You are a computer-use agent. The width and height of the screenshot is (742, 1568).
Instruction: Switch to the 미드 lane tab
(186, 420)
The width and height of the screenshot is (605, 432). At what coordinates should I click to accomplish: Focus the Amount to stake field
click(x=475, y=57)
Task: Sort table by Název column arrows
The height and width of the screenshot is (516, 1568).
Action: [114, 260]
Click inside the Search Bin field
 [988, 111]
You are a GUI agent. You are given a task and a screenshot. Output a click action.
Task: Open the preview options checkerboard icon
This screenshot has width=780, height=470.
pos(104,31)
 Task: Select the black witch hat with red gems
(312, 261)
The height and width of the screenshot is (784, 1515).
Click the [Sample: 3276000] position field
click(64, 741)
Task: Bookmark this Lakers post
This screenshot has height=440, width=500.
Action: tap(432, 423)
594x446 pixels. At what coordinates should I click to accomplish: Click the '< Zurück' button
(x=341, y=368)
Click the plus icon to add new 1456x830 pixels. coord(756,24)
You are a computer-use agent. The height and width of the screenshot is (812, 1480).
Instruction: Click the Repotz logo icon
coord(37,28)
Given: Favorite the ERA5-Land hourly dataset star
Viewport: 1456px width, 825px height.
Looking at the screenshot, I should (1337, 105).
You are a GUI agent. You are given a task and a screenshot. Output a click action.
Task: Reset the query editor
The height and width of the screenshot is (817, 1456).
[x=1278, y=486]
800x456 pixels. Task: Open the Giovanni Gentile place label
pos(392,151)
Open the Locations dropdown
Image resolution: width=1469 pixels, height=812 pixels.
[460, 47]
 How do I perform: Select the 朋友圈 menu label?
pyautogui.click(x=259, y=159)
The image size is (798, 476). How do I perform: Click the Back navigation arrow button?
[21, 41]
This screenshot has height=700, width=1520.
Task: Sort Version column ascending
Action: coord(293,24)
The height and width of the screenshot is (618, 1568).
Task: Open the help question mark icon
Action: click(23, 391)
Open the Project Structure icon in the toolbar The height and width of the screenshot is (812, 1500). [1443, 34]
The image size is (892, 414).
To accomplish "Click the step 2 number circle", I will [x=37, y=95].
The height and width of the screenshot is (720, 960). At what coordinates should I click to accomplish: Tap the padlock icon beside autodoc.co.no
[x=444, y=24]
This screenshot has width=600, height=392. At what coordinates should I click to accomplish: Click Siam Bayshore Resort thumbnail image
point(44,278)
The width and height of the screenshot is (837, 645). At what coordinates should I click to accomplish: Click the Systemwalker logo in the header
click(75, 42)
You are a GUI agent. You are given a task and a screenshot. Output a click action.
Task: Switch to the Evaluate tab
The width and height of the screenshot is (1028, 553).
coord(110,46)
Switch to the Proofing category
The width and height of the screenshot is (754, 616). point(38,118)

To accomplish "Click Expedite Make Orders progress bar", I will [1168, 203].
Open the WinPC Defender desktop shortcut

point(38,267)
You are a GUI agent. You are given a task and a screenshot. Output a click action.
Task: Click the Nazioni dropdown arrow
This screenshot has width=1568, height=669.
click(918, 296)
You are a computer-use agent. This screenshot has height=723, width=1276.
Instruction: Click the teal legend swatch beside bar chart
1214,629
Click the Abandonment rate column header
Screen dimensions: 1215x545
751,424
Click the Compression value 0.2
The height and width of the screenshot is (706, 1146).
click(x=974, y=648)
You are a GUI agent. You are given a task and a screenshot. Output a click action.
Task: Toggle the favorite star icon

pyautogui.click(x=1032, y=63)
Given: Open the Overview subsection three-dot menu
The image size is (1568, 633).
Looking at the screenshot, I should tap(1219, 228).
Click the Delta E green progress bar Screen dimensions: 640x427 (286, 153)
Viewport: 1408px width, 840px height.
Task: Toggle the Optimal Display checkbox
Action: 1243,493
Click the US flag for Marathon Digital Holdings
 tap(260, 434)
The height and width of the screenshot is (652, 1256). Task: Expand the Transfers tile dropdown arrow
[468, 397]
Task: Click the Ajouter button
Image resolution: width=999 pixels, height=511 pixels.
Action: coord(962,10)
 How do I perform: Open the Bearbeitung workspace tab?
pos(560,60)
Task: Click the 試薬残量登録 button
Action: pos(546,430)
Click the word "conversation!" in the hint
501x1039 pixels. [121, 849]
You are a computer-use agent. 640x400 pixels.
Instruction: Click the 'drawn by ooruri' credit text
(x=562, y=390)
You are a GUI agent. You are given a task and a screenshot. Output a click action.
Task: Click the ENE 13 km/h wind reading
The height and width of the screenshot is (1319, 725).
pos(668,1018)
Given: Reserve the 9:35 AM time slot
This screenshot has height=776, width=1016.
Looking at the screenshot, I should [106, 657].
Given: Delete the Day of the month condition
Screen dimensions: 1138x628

• **Task details**: Number of lines holding "computer" in the listing above: work it out and give that number alone.

• **Reply to the task**: 4